The following prompts are meant to help applicants create and refine their submissions. Consider these approaches as a way to structure your thinking and further understand the elements that embody a winning application.

Application Criteria

Is the organization consistent with guidelines?
 

Does the organization state their mission?
 

Does the organization stress the uniqueness of music as a method of communication that fosters connectivity where other types may have failed?
 

Does the organization demonstrate high levels of resilience, courage and determination to further their cause, and overcome adversity and discrimination?
 

Does the organization demonstrate the ability to embrace diversity?
 

Does the organization demonstrate the effective and holisitc collaboration within their community?
 

Does the organization articulate an evaluation plan that is appropriate and includes meaningful metrics?

Alignment with the ABA mission

Does the applicant's mission target social injustice and inequality?

 

In what problem area does the organiation focus?

  • Enhancing or correcting socioeconomic opportunity

  • Addressing issues that challenge the status quo or address bias

  • Supporting education or mentorship efforts

 

What is the role of music in the organization's mission?

  • How is music used? To heal, translate, confront, create, connect, teach, communicate? To what end?

  • How are the organization's participants actively engaged with or in music?

 

Why is it important that the organization continue it's mission?

Program's Impact

Consider the depth of impact on individual participants and its potential impact on the larger community. What change occurs?

  • Are participants able to defy societal expectations as a result of the program?

  • Does the organization provide opportunities or training that enables participants to improve their circumstances or transcend societal constraints?

  • Does the impact appear to have long-lasting results?

  • Does the program have an impact beyond the participants directly served?

How do you know?

  • Is the narrative convincing? Consider the meat of arguments like, "Without us, this wouldn't happen," and what that truly means.

  • Does the organization have empirical data to support its impact and success?

  • Are the supplied metrics meaningful?

Obstacles Faced

What obstacles does the organization face? What is the role of courage? Consider the following questions:

  • What is the obstacle? How is it unique to the organization?

  • What is the merit of the obstacle? Ask, "How relevant is the identified obstacle to the organization's operations?"

  • How successfully and with what creativity has it addressed obstacles? How is that demonstrated?

 

What makes the environment challenging in which the organization operates?

  • Is the environment a current conflict zone? Post-conflict?

  • Is the organization confronting an invisible systemic issue?

  • Does the organization operate in geographic or cultural isolation?

 

Who is actually facing the obstacles? Is it the organization itself or its participants facing adversity?

  • Does the organization itself demonstrate courage? Does the organization provide courage?

  • What about the courage of the people served?

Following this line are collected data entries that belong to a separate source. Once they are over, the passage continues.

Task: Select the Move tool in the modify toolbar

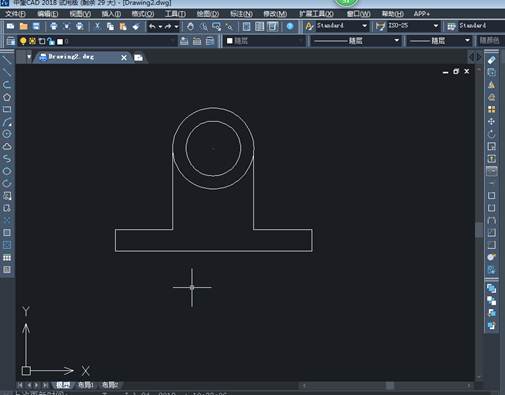Action: [492, 122]
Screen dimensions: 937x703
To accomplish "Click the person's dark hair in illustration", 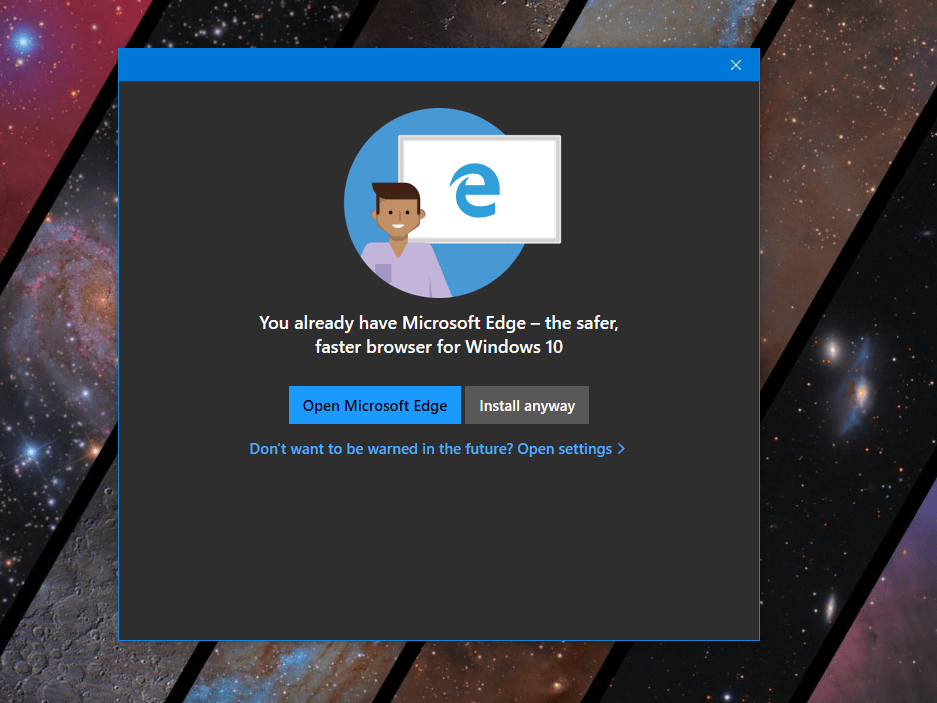I will click(393, 191).
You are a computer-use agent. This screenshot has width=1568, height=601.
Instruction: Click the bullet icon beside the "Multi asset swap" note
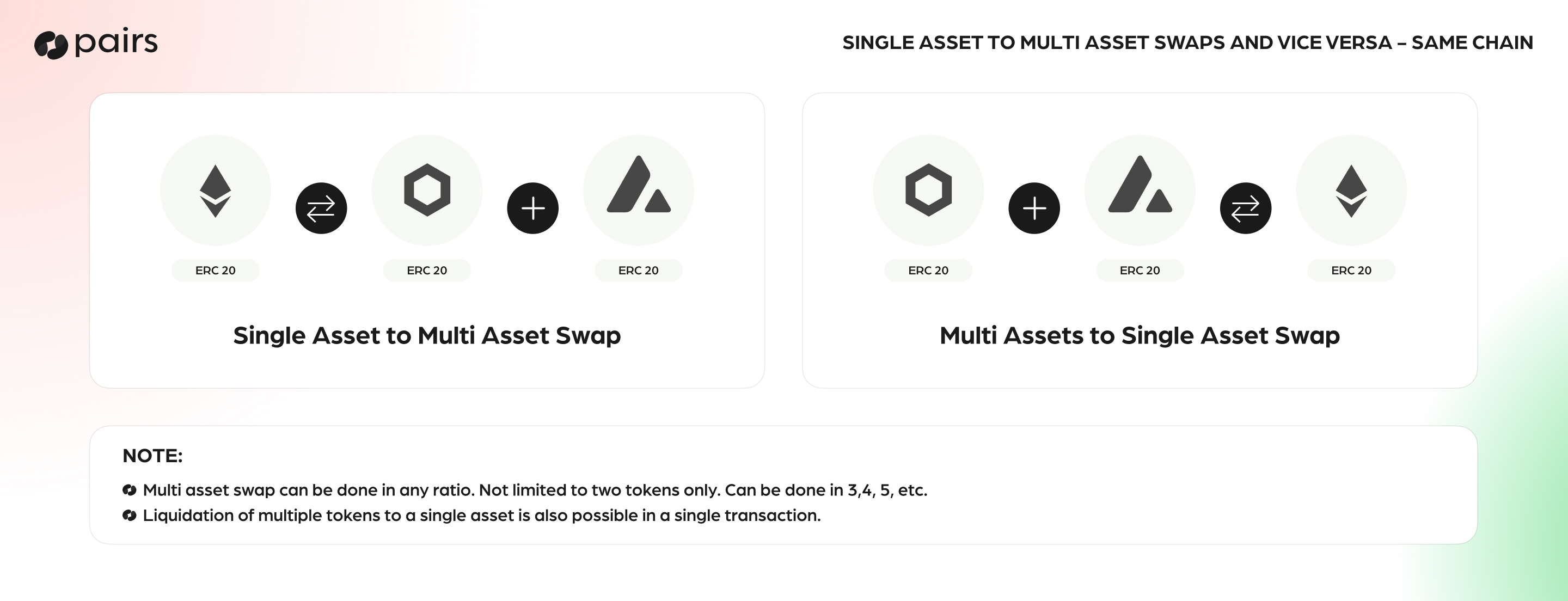129,489
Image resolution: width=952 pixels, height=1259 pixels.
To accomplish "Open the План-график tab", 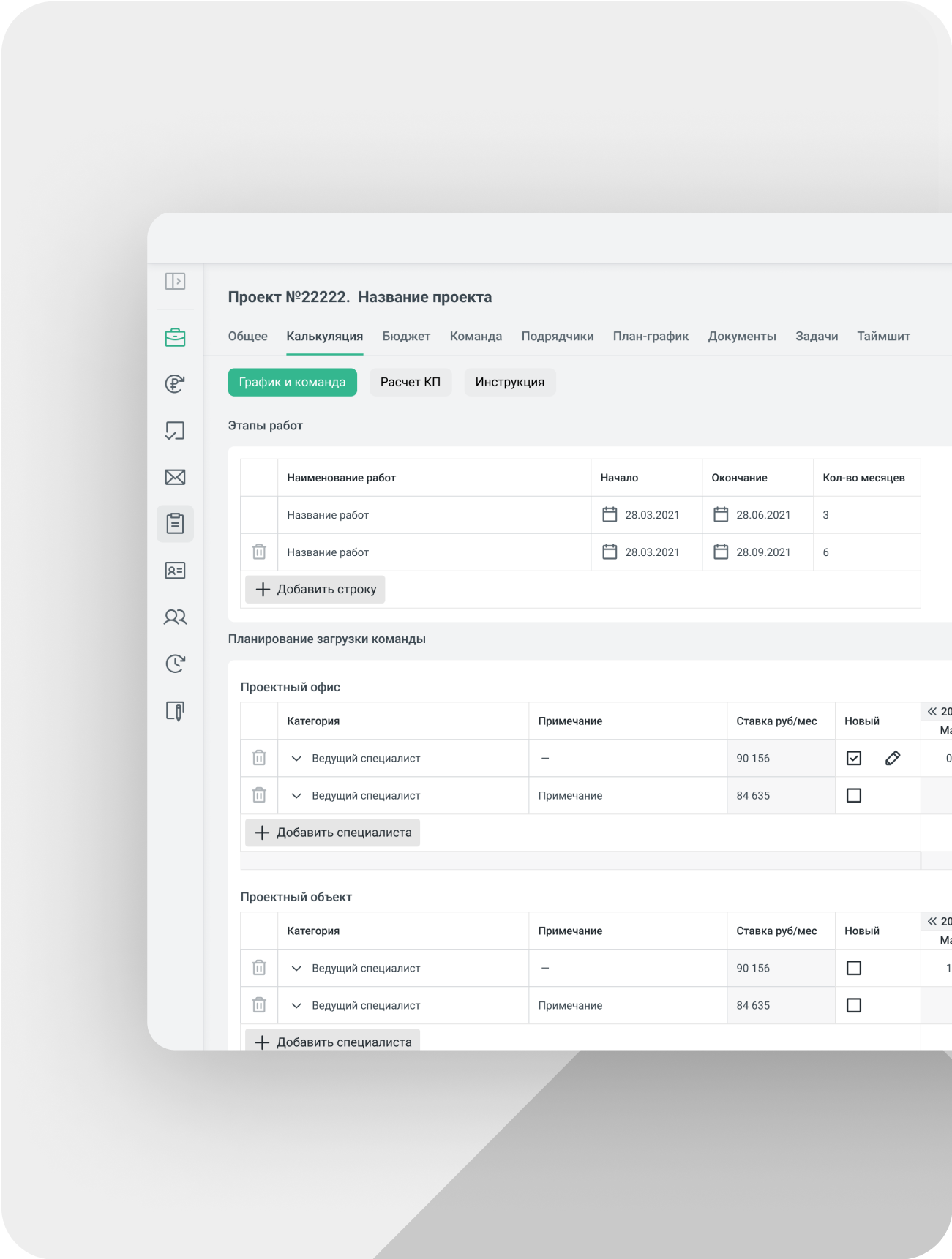I will point(651,337).
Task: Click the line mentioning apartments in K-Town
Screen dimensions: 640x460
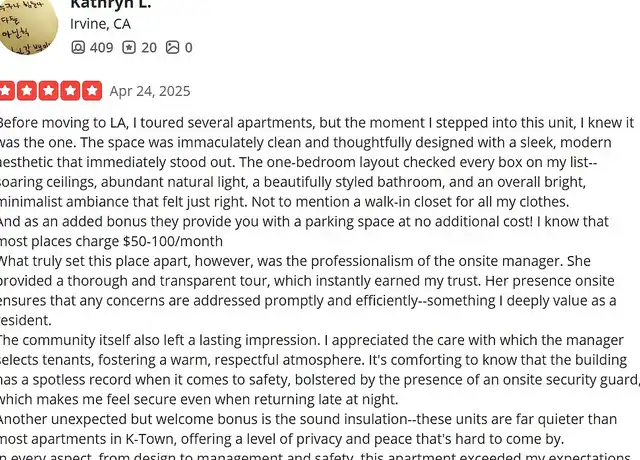Action: pyautogui.click(x=282, y=439)
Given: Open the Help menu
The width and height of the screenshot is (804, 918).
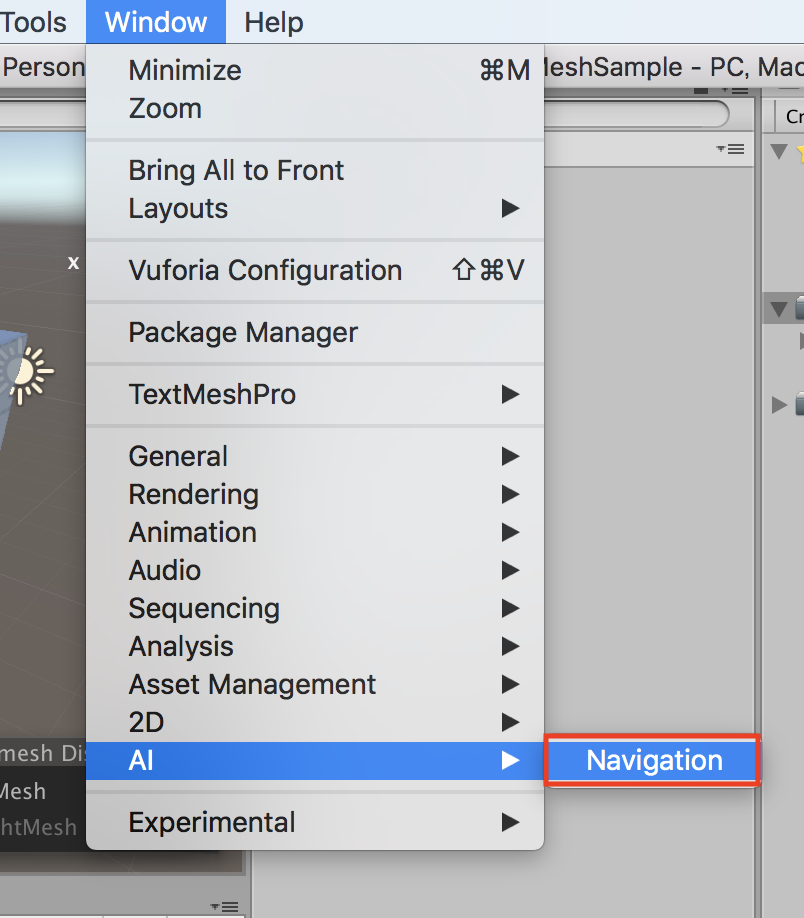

  • Do either the organization or the participants display courage in a manner that resonates with you? Why?

Organizational Impact

Is the award likely to be significant for the selected organization?

What kind of change would the award bring to the organization? Would it kickstart a project? Help the organization expand its efforts?

Would the organization gain status and other funding as a result of the award?

Other Considerations

Is there a clear demographic target?

What is the cost to participants?

How has the program grown and developed since inception or over the past several years?